Satışta İlk İzlenim ve Yaklaşım
Eğitimlerimde ve seminerlerimde sürekli
bahsediyorum; satışta başarıyı yakalamak için, ilk izlenimi mükemmel bir
şekilde oluşturmanın önemi oldukça büyük. Bazı satış temsilcileri bunun
farkında ve kendilerini sürekli, ilk izlenim ve pozitif yaklaşım konusunda
geliştiriyorlar. Bazı satış danışmanları ise, bu konuya dikkat etmediklerinden
dolayı, baştan labirente ters giriyorlar ve sonuç tabii ki çoğu zaman olumlu
bir şekilde gerçekleşmiyor.
Satışta atlanmaması gereken üç önemli madde; satış
danışmanının kendine güvenmesi, yaptığı işe değer vermesi, (ürün
ya da hizmet ne olursa olsun) ve karşıdaki müşteri adayına, öncelikle birey
olduğu için kıymet vermesidir. Bu üç önemli madde çerçevesinde çalışan bir
satış temsilcisi, er ya da geç mutlaka başarıya ulaşacaktır. Bu sürece
odaklanmaktır ve sürece odaklanan satış temsilcileri çok daha başarılı
oldukları gibi, kendilerini strese sokmadan satış yaparlar. Bu sebepten,
personelin içindeki insan sevgisi de oldukça önem taşır. Satış personeli,
yukarıdaki önemli maddeler ışığında yaklaşımını sürdürdüğünde, bu tutumu, beden
diline de yansıyacaktır. Bildiğimiz gibi iletişimde, sözcüklerin önemi sadece
%7’dir. Geri kalan kısmı ise, beden dili ve ses tonudur. Günümüzde müşteriler
ya da tüketiciler çoğu zaman duygusal karar veriyorlar. Bu gerçektir. Ve
müşteriler artık bilinçli hale gelmiştir.

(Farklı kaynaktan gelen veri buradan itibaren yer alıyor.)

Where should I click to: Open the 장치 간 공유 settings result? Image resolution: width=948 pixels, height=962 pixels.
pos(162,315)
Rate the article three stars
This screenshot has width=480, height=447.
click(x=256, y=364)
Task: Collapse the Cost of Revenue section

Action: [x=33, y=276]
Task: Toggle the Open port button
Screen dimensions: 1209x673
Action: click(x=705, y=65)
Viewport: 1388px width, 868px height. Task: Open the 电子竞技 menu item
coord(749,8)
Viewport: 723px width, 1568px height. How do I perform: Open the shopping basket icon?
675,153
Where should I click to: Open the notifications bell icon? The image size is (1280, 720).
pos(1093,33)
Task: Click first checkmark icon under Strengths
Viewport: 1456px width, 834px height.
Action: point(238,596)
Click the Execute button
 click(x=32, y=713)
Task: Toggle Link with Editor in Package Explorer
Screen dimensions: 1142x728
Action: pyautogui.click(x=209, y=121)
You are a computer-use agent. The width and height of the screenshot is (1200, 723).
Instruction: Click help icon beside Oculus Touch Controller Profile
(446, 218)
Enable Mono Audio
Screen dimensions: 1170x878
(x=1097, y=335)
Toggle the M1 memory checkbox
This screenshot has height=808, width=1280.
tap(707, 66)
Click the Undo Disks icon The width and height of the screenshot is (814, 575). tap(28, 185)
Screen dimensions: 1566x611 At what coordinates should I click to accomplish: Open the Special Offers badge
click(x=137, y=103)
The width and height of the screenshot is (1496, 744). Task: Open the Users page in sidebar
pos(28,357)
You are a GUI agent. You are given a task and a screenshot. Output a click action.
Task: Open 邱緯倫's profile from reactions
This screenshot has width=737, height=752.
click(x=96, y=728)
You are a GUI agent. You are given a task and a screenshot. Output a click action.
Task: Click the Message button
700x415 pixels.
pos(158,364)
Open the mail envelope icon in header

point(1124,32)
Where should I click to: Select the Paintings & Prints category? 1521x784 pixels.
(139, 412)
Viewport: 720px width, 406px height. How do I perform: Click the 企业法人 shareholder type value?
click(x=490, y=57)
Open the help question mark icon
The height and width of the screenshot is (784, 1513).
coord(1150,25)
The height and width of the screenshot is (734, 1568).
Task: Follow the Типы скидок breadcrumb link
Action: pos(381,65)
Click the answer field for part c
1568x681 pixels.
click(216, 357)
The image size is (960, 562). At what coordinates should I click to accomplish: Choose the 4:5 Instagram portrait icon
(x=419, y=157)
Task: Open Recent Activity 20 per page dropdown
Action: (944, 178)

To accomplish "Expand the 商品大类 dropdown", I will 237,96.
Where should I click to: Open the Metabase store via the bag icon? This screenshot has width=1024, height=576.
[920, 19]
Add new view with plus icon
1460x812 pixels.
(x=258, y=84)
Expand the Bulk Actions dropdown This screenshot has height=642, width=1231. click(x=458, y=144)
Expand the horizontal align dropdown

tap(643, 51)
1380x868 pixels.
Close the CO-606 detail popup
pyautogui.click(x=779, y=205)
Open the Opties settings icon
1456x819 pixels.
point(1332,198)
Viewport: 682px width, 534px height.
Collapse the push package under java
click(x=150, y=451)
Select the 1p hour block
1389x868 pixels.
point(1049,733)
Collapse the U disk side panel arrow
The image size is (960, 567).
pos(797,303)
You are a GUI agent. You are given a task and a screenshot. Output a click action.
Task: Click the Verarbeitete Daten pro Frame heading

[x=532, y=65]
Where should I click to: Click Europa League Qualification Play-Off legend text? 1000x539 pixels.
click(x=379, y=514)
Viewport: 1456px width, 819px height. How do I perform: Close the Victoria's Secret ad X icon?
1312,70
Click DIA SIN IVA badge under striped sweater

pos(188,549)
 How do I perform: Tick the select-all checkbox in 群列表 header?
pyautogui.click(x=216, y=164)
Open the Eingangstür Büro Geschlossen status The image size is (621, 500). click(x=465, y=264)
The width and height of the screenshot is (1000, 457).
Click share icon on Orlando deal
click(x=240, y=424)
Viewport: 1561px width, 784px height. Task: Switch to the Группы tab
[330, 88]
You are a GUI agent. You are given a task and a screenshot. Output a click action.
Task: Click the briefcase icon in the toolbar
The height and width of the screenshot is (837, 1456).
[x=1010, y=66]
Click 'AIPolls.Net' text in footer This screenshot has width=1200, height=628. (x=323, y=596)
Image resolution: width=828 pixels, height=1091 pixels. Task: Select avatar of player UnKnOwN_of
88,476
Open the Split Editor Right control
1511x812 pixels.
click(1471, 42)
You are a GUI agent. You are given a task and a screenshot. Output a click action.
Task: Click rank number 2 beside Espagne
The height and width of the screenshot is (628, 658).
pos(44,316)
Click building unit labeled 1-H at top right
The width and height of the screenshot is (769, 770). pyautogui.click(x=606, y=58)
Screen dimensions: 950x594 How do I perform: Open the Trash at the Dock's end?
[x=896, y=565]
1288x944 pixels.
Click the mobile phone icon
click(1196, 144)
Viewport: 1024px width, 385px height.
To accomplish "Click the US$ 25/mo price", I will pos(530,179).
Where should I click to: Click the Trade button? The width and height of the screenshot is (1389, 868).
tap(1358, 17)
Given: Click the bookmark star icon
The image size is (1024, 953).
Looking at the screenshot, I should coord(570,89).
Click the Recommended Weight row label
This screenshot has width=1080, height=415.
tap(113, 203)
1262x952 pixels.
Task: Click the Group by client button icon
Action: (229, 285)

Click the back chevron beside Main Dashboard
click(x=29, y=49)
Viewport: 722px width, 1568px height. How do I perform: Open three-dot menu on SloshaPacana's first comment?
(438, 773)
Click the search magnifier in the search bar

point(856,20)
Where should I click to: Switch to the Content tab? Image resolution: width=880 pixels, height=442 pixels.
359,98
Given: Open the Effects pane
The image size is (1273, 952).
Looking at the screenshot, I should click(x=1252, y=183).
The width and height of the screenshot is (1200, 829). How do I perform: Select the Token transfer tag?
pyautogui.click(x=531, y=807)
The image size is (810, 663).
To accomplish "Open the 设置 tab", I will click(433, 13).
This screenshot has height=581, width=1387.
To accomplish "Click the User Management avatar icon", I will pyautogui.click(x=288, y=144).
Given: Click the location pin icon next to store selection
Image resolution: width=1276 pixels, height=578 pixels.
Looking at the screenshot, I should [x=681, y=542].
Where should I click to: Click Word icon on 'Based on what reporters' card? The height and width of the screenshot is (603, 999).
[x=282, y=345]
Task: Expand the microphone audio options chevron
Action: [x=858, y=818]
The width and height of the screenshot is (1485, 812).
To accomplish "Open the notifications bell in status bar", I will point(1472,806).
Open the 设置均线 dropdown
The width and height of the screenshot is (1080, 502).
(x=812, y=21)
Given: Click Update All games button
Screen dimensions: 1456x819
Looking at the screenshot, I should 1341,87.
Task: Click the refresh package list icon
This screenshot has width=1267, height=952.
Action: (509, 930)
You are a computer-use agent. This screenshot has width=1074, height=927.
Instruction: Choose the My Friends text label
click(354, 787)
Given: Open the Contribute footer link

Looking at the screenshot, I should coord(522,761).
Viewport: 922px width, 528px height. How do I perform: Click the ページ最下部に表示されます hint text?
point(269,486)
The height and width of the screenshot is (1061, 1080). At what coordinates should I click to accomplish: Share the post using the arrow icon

Aynı ürünü ya da hizmeti, aynı
kalitede, benzer rakamlara üreten veya satan, o kadar çok işletme var ki, bu
aşamada devreye yaklaşım giriyor. Potansiyel müşteri, bir ürün ya da
hizmet satın alacakken, kıyaslama yaptığında, yaklaşımı iyi olan satış
temsilcilerinden almayı tercih ediyor. (bunu biz de sürekli farkında olarak ya
da olmadan uyguluyoruz) Ve bu pozitif, nötr ya da negatif bir izlenimin
oluşması da, çok uzun sürmüyor, çoğu zaman, ilk 30 saniye ile iki dakika
arasında belli oluyor.
‘’Yaptığı işi değerli görmek, insanlara
faydalı olmaya çalışmak ve insan sevgisi, başarılı satış temsilcilerinin en
önemli değerleridir.’’
Yücel Uygun
Mükemmel bir ilk izlenim ardından, güven ortamı da
daha kolay oluşuyor. İlk izlenim aşamasında, satış danışmanının özgüveni tabii
ki önemlidir, fakat karşı tarafa güven veren yardımsever bir yaklaşım çok daha
önemlidir. Güven ortamı oluştuktan sonra, geri kalan aşamalar çok daha verimli
geçecektir. (ihtiyaç belirleme, fiyat, itirazlar vs.) İlk izlenim ve pozitif
bir yaklaşım ile ilgili yakın dönemde yaptığımız bir saha çalışmamız var.
Bahçeşehir
Üniversitesi’nde, MBA ve yüksek lisans öğrencilerim ile birlikte, iki dönem
boyunca, perakende sektöründe, kurumsal markalara yönelik, ilk izlenimin önemini vurgulamak amacıyla gerçekleştirdiğimiz
saha çalışması, geçtiğimiz günlerde Dünya Gazetesi'nde yayımlandı. Merak edenler linke giriş yapabilir.
Saha
çalışmamız ile ilgili olarak, bazı satış danışmanlarının ilk izlenimi iyi
oluşturamama sebeplerinin başında, eğitim yetersizliği gelmektedir. Personeline
düzenli bir şekilde eğitim veren ve takip eden firmalar, başarılı bir satış
organizasyonu için önemli adımlardan birini atmış olmaktadırlar. Bilgi=Kârlılık
yaklaşımı, her işletmenin vazgeçilmez bir sloganı olmalıdır.
Tabii
ki bu konuda, satış yöneticilerine de büyük bir görev düşmektedir. İç
müşterinin (personelin) motive bir şekilde çalışması, müşteriyi de otomatik
olarak mutlu edecektir. Satış personelinin motivasyonunu sürekli yüksek tutmak,
satış liderinin en önemli görevlerinden biridir.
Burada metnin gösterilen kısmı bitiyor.